Research Project | 2023

Developing Novel Coastal Infrastructure Habitat Through Beneficial Reuse of Carbon Sequestration Spoils and Cutting-Edge Biosurvey Methods.


Awardee: Gabriela M. Carr

Bio: Gabriela (Gabi) Carr is an IoES Ph.D. student focused on improving coastal infrastructure as marine habitat. Born and raised in NYC, she has long been fascinated by urban habitats. In her undergraduate research as a biology major at Northwestern University, her research ranged widely from studying soil in restored prairies to the impacts of ocean acidification on gastropod egg masses.
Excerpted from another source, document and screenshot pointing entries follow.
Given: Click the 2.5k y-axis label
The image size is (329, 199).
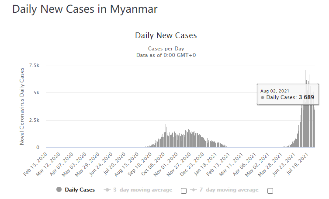Looking at the screenshot, I should [35, 120].
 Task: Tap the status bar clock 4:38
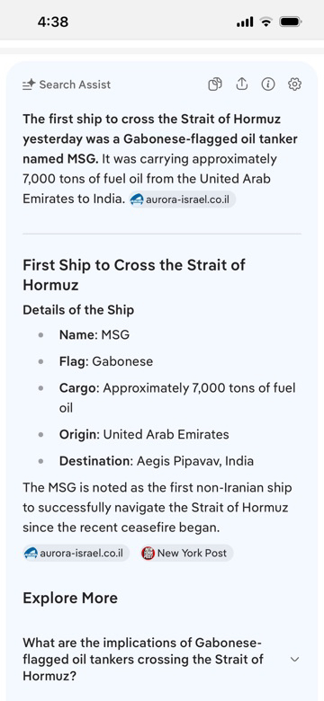[53, 22]
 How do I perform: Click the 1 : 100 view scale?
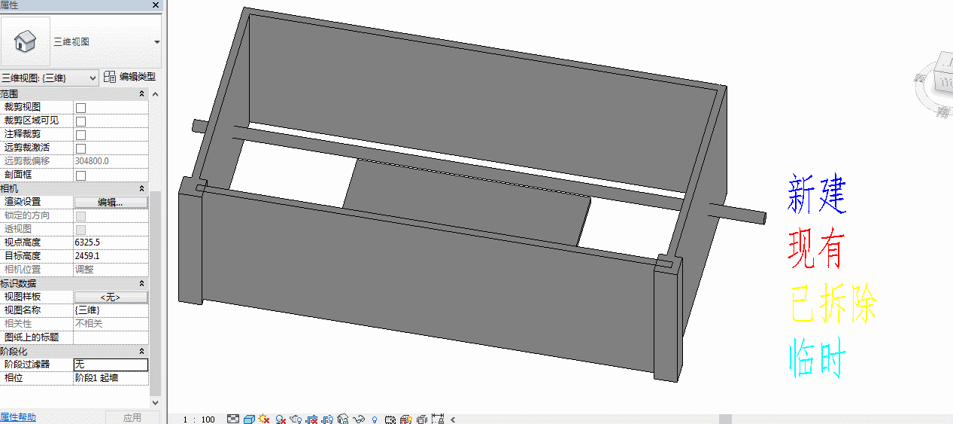pos(199,419)
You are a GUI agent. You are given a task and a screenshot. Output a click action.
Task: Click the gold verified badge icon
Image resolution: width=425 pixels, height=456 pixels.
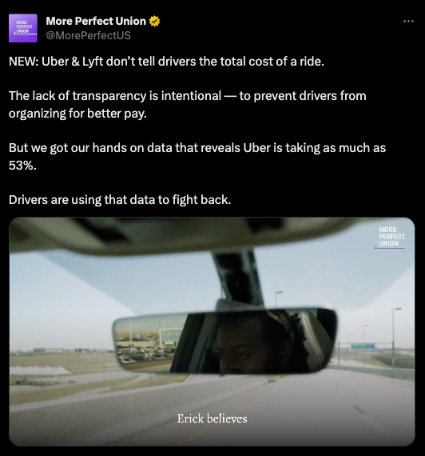(x=154, y=22)
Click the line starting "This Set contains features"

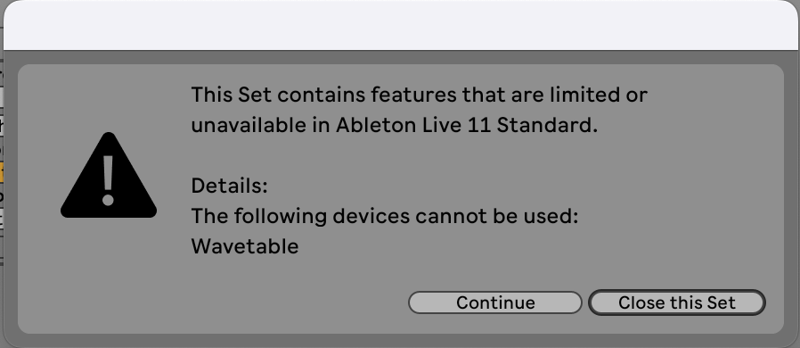pyautogui.click(x=420, y=95)
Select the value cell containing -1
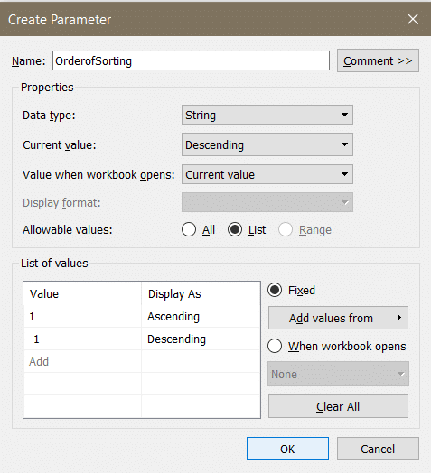Screen dimensions: 431x473 82,339
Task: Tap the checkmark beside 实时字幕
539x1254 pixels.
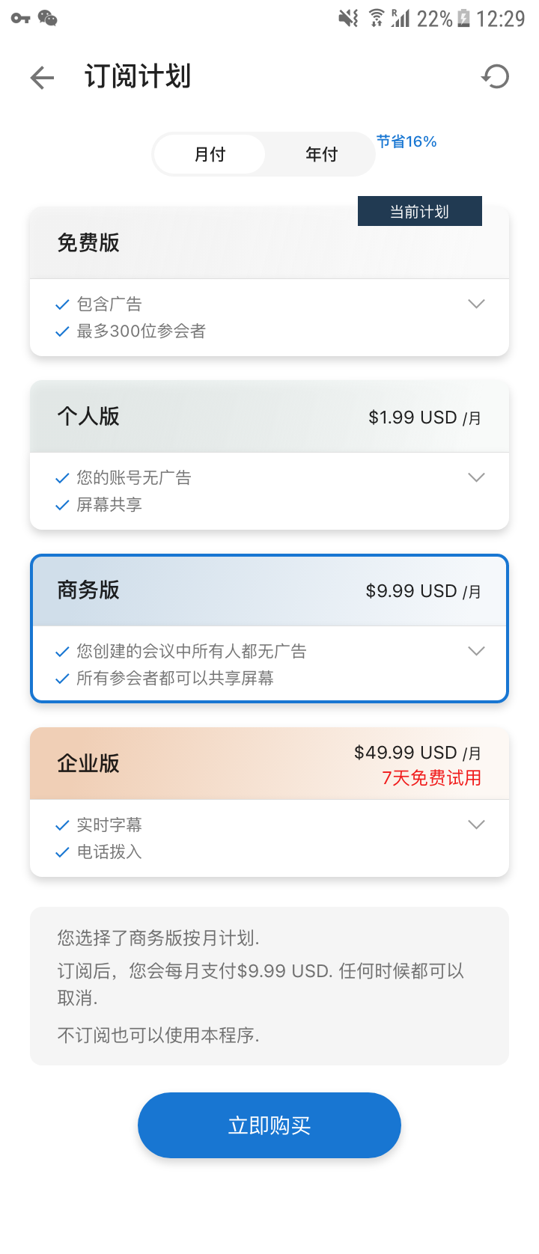Action: point(63,825)
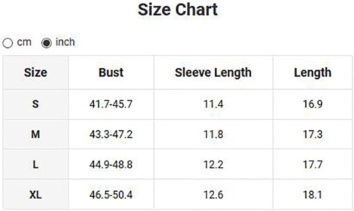Click the bust value 44.9-48.8

(111, 164)
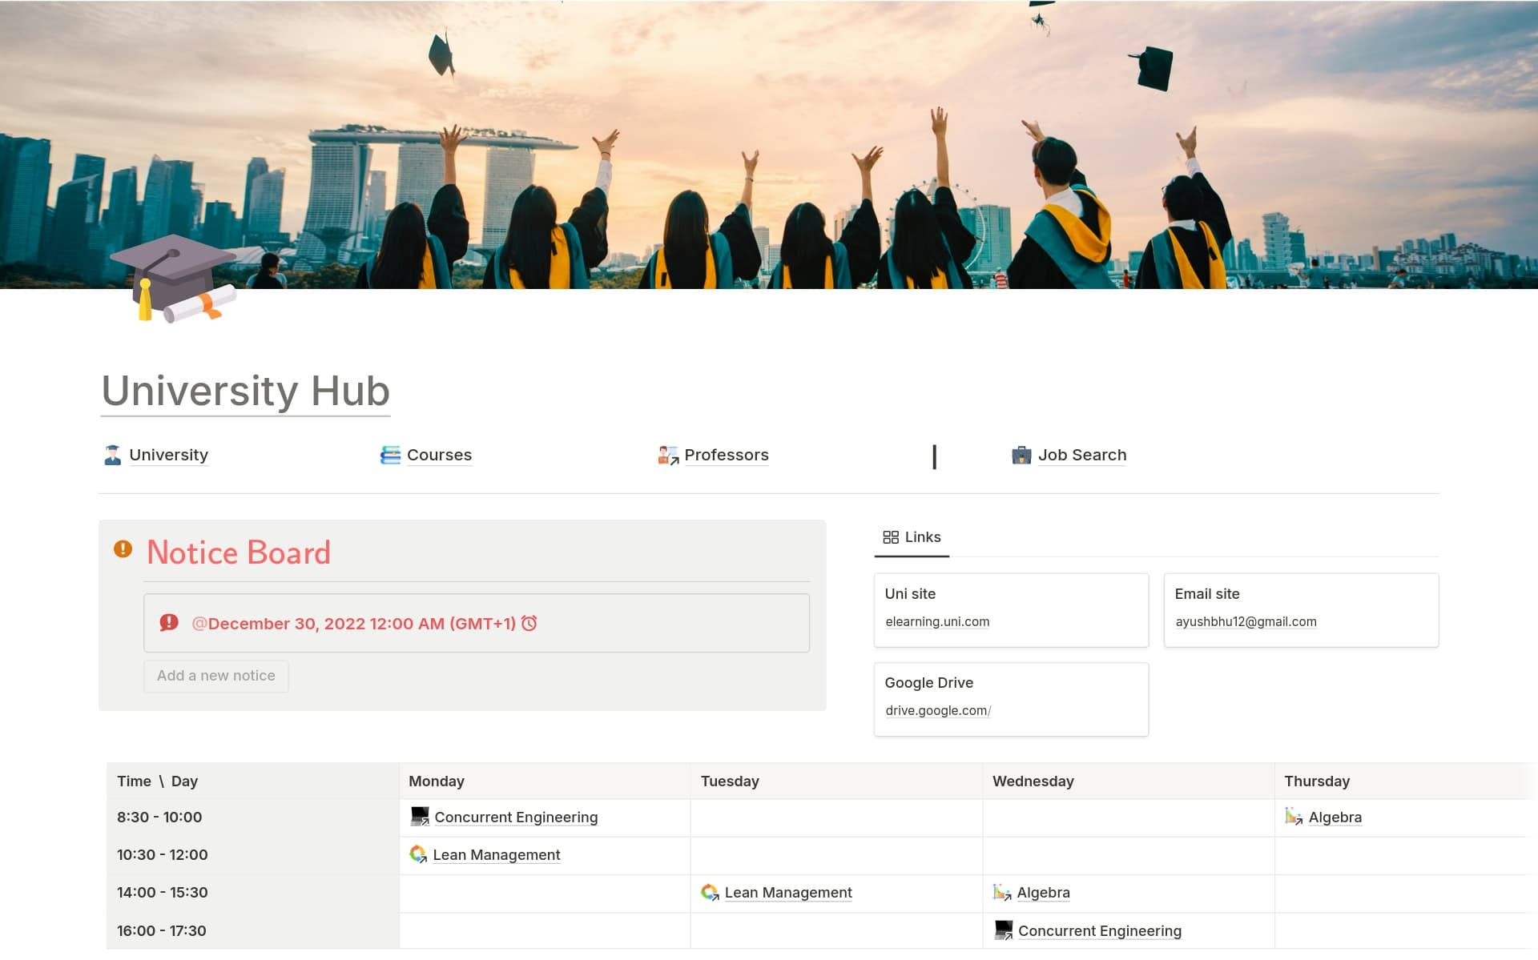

After teaching marine and river education in Los Angeles, she went on to complete her Master’s in Marine Affairs at the University of Washington, researching future water quality at shellfish harvest sites. At IoES she looks forward to combining marine science and coastal engineering perspectives to improve how LA lives with the ocean.

Project Description:
In the face of rising sea levels and storm surge, communities in Southern California are building flood prevention structures to protect the region’s iconic coastline – yet these structures can replace coastal habitat and decrease beach water quality. Our project addresses this issue with ecological modules attached to the Santa Monica Pier breakwater, allowing settlement of native filter feeders through concrete modules shaped like natural rocky reef. By incorporating a carbon sequestration waste product – calcium carbonate sand – into our concrete modules, they will not only build habitat, but also will have a light carbon footprint. In determining water quality and filter feeder larval availability, we will make use of a novel biosurvey method: eRNA.